> LO QUE SE PIDE
Transcribe palabra por palabra el pasaje del fragmento sobre la educación del niño que va entre "Se empieza a" y "a estas directrices.", ambos incluidos.

### FRAGMENTO ###

La desconexión del yo genérico
Cuando el niño alcanza la edad de entre tres o cuatro años, los padres empiezan a preocuparse de su educación y se disponen a hacer de él una persona modélica, es decir: lo más cercana posible al modelo social vigente. Con esto está todo dicho: lo importante es el modelo de referencia; el niño deberá adecuarse a él lo máximo posible y será valorado en función de la aproximación que consiga. A partir de este momento, la referencia del entorno se traslada de la realidad genérica del niño al conjunto de ideas, sentimientos y conductas que el modelo prescribe y que el niño deberá encarnar. Desde este instante, a los ojos de los educadores, el niño deja de ser él mismo y pasa a ser un proyecto. El niño todavía no se ha enterado.
Se empieza a enterar cuando percibe que su conducta habitual deja de contar con la aprobación incondicional y acostumbrada del entorno y constata que, a menudo, sus manifestaciones obtienen todo lo contrario: reprobación y rechazo. Aquí empieza la educación básica: “esto no se dice”, “esto no se toca”, “eso no se hace”… Hay toda una serie de comportamientos espontáneos del niño que no resultan bienvenidos por el exterior, porque no se adecuan al modelo que quieren inculcar. Por desgracia, como se presupone que el niño es incapaz de entenderlo, nadie se molesta en explicarle que existe una forma de pensar, sentir y hacer que socialmente se considera recomendable seguir. Lo que hacen es, simplemente, imponérsela; y encima, acusan al niño de portarse “mal” si no adapta su comportamiento a estas directrices.
El modelo que ha de imitar es relativo al lugar y tiempo en el que ha nacido; distinto para cada cultura e incluso para los diferentes niveles sociales que se dan en la misma. Está básicamente constituido por una manera de pensar, unos patrones morales y unos códigos de conducta que tienen un contenido pragmático destinado a mantener y reproducir una forma estructurada de sociedad. Ciertamente esta manera de pensar y estos patrones morales y conductuales son un lenguaje indispensable que el niño debe conocer y manejar, pero el problema es que se le trasmiten ignorando por completo su identidad: como si el niño no la tuviera y hubiera que confeccionársela. En vez de enseñarle a manejarse en el mundo que le ha tocado, tratarán de imponerle una identidad orientada exclusivamente a la imagen que ha de presentar ante los demás.
A partir de este momento, el niño experimenta reiteradamente que su espontaneidad resulta contraproducente para sí mismo, porque genera problemas con el entorno. Problemas graves para él porque, de repente, su existencia se convierte en algo inseguro e inestable. En consecuencia, poco a poco, el niño se va desconectando de esta espontaneidad para poner toda su atención en adivinar qué conducta esperan los demás de él; lo cual complace especialmente al entorno. Deja de confiar en su intuición y empieza a buscar en su mente el registro de lo que se considera “adecuado” en cada momento. Y empieza a juzgarse a sí mismo en función del éxito o el fracaso de su elección. Es decir: empieza a pensar; y su pensamiento se basa en la información que el entorno le devuelve: elogios, rechazos, premios, castigos, etc. .

### INFORMACIÓN EXTRAÍDA ###

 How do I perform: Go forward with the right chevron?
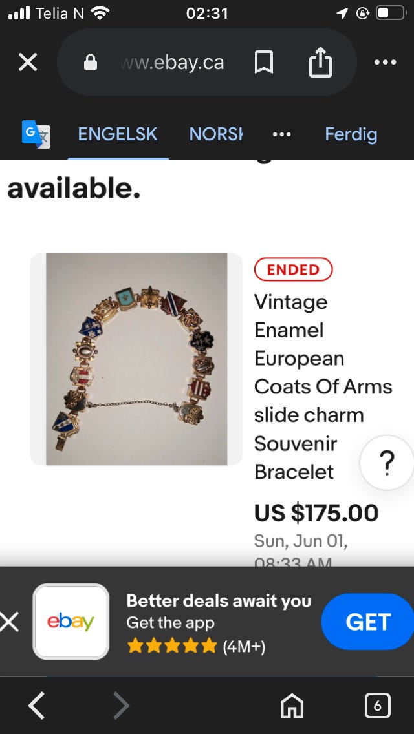click(122, 706)
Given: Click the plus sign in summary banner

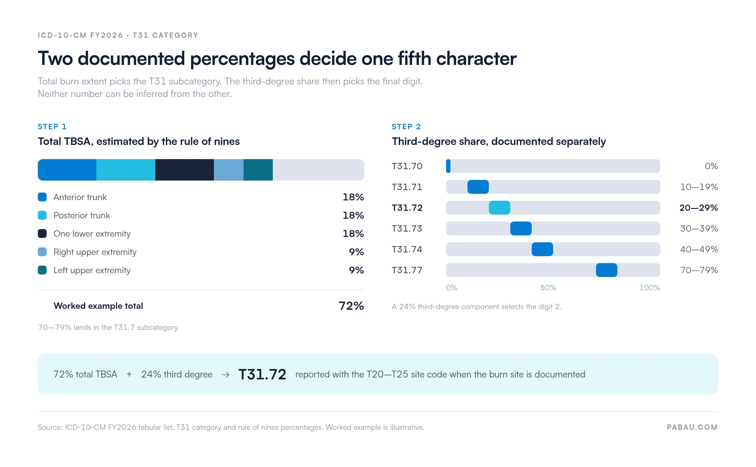Looking at the screenshot, I should 129,374.
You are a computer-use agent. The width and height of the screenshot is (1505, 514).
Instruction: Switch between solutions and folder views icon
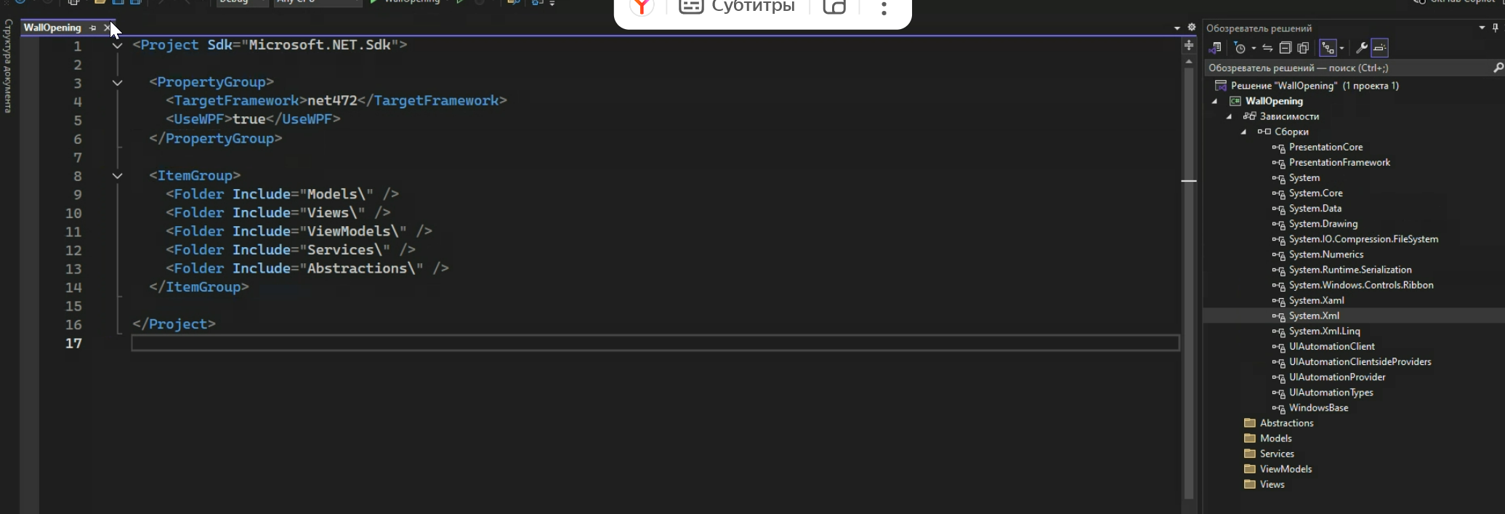1215,48
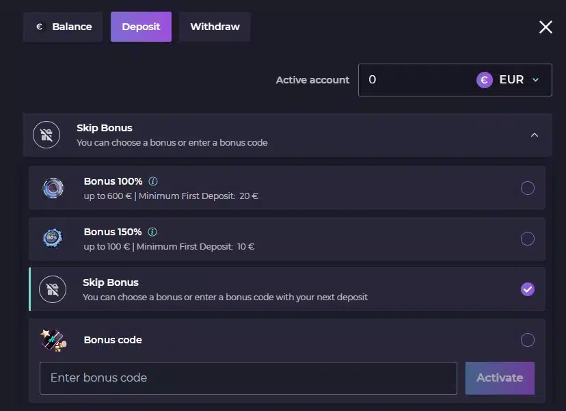566x411 pixels.
Task: Open the EUR currency dropdown arrow
Action: [536, 80]
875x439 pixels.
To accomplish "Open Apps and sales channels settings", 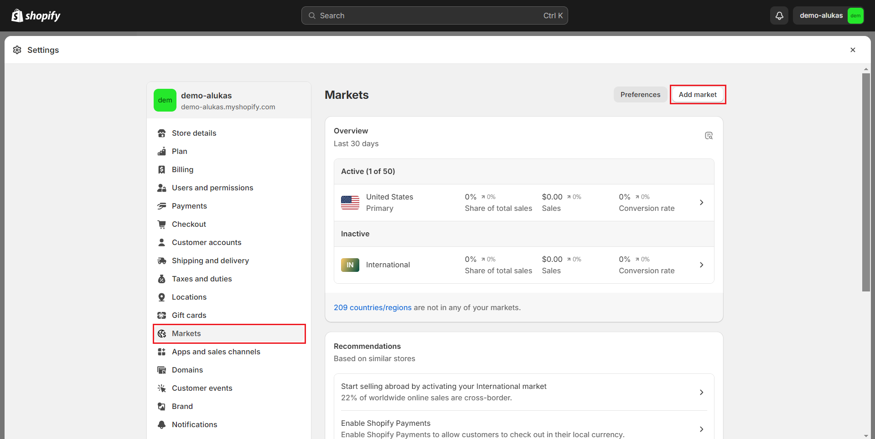I will click(x=216, y=352).
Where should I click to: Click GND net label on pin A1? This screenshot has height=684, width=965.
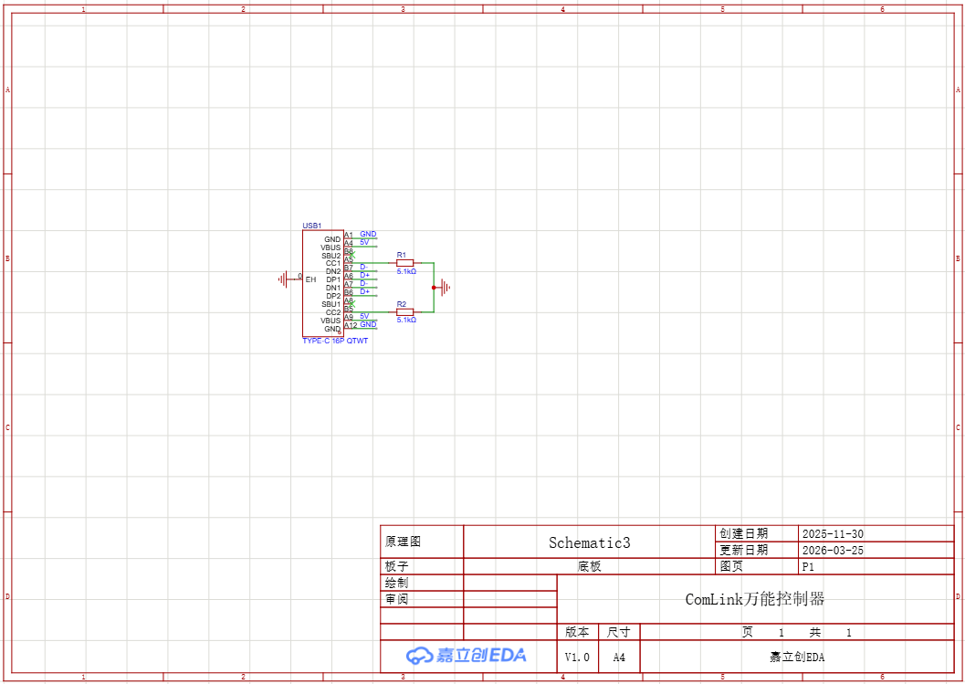[368, 235]
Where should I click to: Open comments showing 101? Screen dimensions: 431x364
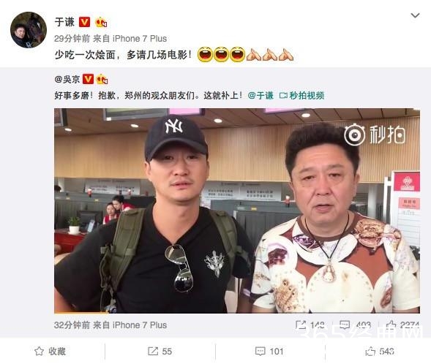click(x=269, y=351)
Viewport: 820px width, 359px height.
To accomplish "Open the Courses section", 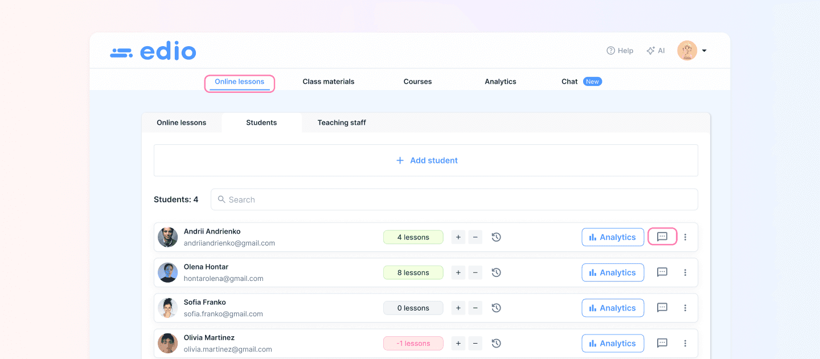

###

> RESPUESTA ESCRITA
Se empieza a enterar cuando percibe que su conducta habitual deja de contar con la aprobación incondicional y acostumbrada del entorno y constata que, a menudo, sus manifestaciones obtienen todo lo contrario: reprobación y rechazo. Aquí empieza la educación básica: “esto no se dice”, “esto no se toca”, “eso no se hace”… Hay toda una serie de comportamientos espontáneos del niño que no resultan bienvenidos por el exterior, porque no se adecuan al modelo que quieren inculcar. Por desgracia, como se presupone que el niño es incapaz de entenderlo, nadie se molesta en explicarle que existe una forma de pensar, sentir y hacer que socialmente se considera recomendable seguir. Lo que hacen es, simplemente, imponérsela; y encima, acusan al niño de portarse “mal” si no adapta su comportamiento a estas directrices.